From now on a household of five will be divided,
three against two and two against three;
a father will be divided against his son
and a son against his father,
a mother against her daughter
and a daughter against her mother,
a mother-in-law against her daughter-in-law
and a daughter-in-law against her mother-in-law.” (51-53)
This sounds pretty Old Testament to me. What is Jesus saying here?
First, I think the disciples’ notion of peace is different than ours. Jesus is not speaking about inner peace here, but rather unity among all of God’s people, especially the scattered tribes of Israel. The Jews expected the Messiah to be a warrior-king in the mold of David. They thought this unity would be won on the battlefield where all opposition to God would be quashed through warfare. On the contrary, Jesus is making it clear the gathering of His people will be accomplished in a non-violent means that will allow for dissension.
Why? This is where the notion of free-will is so critical to our understanding of salvation. Jesus offers a salvation to all His people through the radical act of unselfish love accomplished by his death on the cross. In that sense, we are all pre-approved for salvation. The catch is accepting this salvation means subverting our own will and following God’s will instead. God’s will is for the good of others, the kind of love called agape. It is the love Christ modeled by dying for our sins so that all of fallen, sinful humankind might be perfected and saved. This is what Christ means when he says, “I have come to set the earth on fire, and how I wish it were already blazing” (49). Christ’s sacrifice is purifying as fire purifies; it obliterates the sins of the world. It helps us deny ourselves so that we may joyfully participate in God’s perfect agape love, free from the selfish attachments of the world.

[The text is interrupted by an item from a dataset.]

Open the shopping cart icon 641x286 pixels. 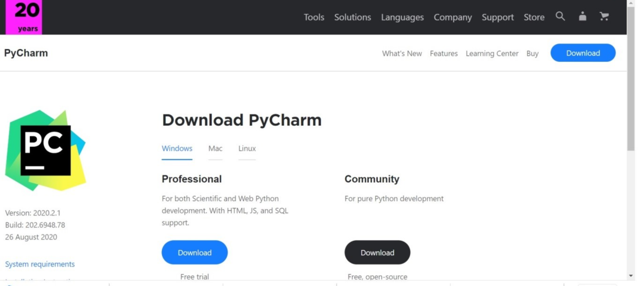604,16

In the end Christ knows not everyone is willing to surrender his or her will to God’s will. Some will die clinging to selfish pride and refuse Christ’s offer of salvation so they do not have to give up their attachments. Likewise, they will refuse the opportunity for their soul to continue its purification in Purgatory, where the souls of the departed continue to purge their attachments so all that remains is love of God and His creation. The Lord will not force His love on us. It must be freely chosen to be authentic. You can’t fake it, which is why the real test is actively loving others, including the unlovable. Those who chose self-love over God’s love will create the dissension Christ describes in this gospel reading. Being born of the same family does not guarantee salvation any more than being circumcised did for ancient Jews. Each and every one of us is confronted with the same choice: God’s will or our own; eternal life or sin and death. Some will choose self and blame others, even family members (or especially family members).

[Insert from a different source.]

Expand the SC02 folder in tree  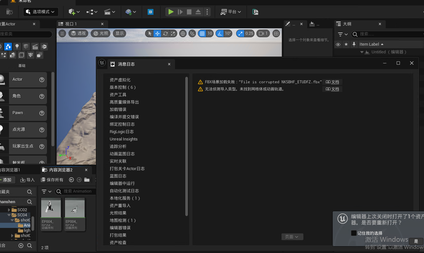click(x=9, y=210)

In this understanding, Jesus is not suggesting He has come to cast sinners into Hell and sow dissension in families. He has come to save; and for us today, His mission is accomplished and the kingdom is at hand. But He is the ultimate bearer of truth as well. So He must be honest that Hell is a very real possibility if we choose to reject Him. If we fail to repent and build a relationship based on putting God and others first, we can consign ourselves to Hell. This happens not because it is God’s will, but because we have oriented ourselves inwardly for so long that we reach a point of not being able to repent. We have the power to block out Christ’s light permanently.

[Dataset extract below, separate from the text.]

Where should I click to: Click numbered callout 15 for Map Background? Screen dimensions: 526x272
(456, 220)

I think C.S. Lewis has it right in The Problem of Pain when he said, “The doors of Hell are locked on the inside. I do not mean that the ghosts may not wish to come out of Hell, in the vague fashion wherein an envious man ‘wishes’ to be happy: but they certainly do not will even the first preliminary stages of that self-abandonment through which alone the soul can reach any good. They enjoy forever the horrible freedom they have demanded, and are therefore self-enslaved: just as the blessed, forever submitting to obedience, become through all eternity more and more free.”
Uncomfortable, truth? Yes. Damning? No, quite the opposite. As long as we believe Christ and His Church will help us to be saved—that in fact through them is the only way to be saved—we have the faith which animates the choice of God over Self. Every time we act on that faith, we throw the key to Hell’s doors a little further from us. Granted, we may go back and pick them up again. We are sinners after all. But with each return back to God comes a greater capacity for unselfish love–the strength of Christ’s permanent victory over sin which eventually banishes those keys from view forever.